The top US general, Joint Chiefs Chairman Gen. Mark Milley, and several members of the Pentagon's senior leadership, including Thomas, have been quarantining after a top Coast Guard official tested positive for coronavirus.

As President Donald Trump's top military adviser, Milley maintains a full classified communications suite in his house. The Chief of Staff of the US Air Force Charles Brown, the Chief of Naval Operations Adm. Michael Gilday and the Chief of Space Operations Gen. John Raymond are also working from home, according to several officials.

As of Wednesday evening, no one in that group had tested positive aside from Thomas.

"We are aware of General Thomas' positive test for COVID-19. At this time we have no additional senior leader positive test results to report," Pentagon spokesman Jonathan Hoffman said in a statement Wednesday.

But the general's positive test adds to concerns about a potential coronavirus outbreak at the Pentagon, one of the world's largest office buildings, where such an event could pose a health threat to the thousands of people employed there as well as a threat to the country's national security.

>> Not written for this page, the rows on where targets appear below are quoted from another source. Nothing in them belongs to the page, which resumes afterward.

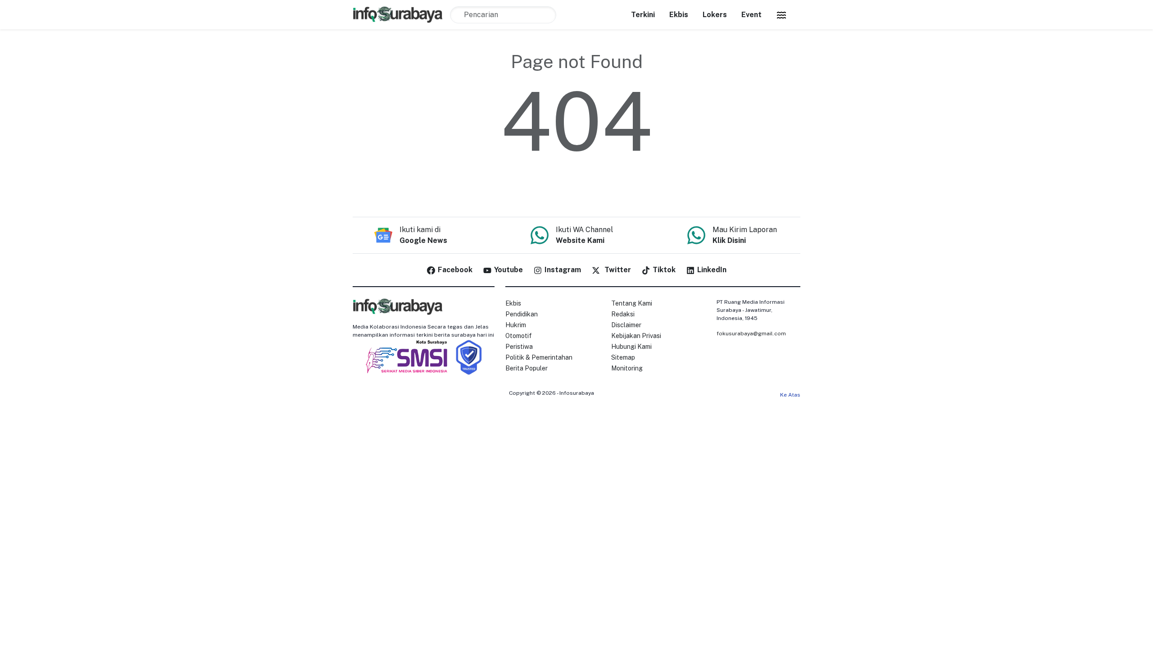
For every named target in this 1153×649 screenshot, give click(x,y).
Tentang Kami (631, 303)
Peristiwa (519, 346)
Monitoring (627, 368)
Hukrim (515, 325)
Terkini (643, 14)
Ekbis (678, 14)
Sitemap (623, 357)
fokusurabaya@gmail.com (751, 333)
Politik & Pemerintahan (538, 357)
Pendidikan (521, 314)
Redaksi (623, 314)
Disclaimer (626, 325)
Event (751, 14)
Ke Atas (790, 395)
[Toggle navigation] (781, 14)
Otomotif (518, 335)
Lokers (715, 14)
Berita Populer (526, 368)
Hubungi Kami (631, 346)
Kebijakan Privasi (636, 335)
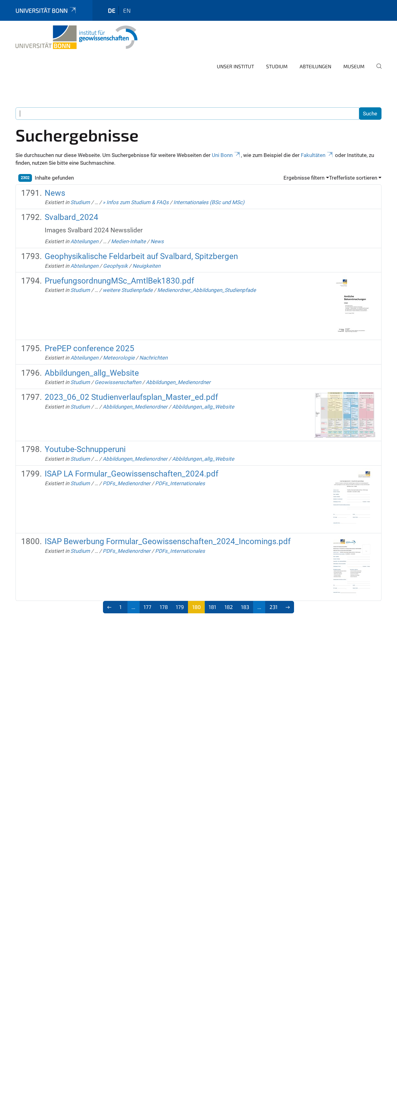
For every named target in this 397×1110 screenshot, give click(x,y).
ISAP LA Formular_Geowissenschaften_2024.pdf (131, 473)
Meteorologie (119, 358)
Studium (277, 66)
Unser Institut (235, 66)
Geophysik (115, 266)
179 (180, 607)
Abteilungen (315, 66)
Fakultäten (313, 155)
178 (164, 607)
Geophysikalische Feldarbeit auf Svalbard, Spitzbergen (141, 256)
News (55, 193)
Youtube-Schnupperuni (85, 449)
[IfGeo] (76, 37)
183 (245, 607)
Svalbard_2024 (71, 217)
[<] (109, 607)
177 (147, 607)
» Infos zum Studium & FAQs (136, 202)
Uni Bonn (222, 155)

Already, experts have said that Trump's bout with the virus could pose a national security threat. The President, who left Walter Reed medical center on Monday after receiving treatment for the virus, is among more than a dozen Republicans close to his administration or his reelection campaign who have tested positive in recent days.

The list of those in Trump's close circle who have tested positive includes his senior adviser, press secretary, campaign manager, former counselor, personal assistant, four press aides, three Republican senators, first lady Melania Trump and, over the weekend, a member of the military who directly serves the President.

Hoffman said the Pentagon will continue to following guidance from the US Centers for Disease Control and Prevention for self-quarantining and contact tracing.

Additional military officials who were also working from alternate locations or from home include:

Gen. John Hyten, vice chairman of the Joint Chiefs of Staff; Gen. James McConville, chief of staff of the Army; Gen. Daniel Hokanson, chief of the National Guard; Gen. Paul Nakasone, US Cyber Command and director of the National Security Agency.

This story has been updated with additional background information.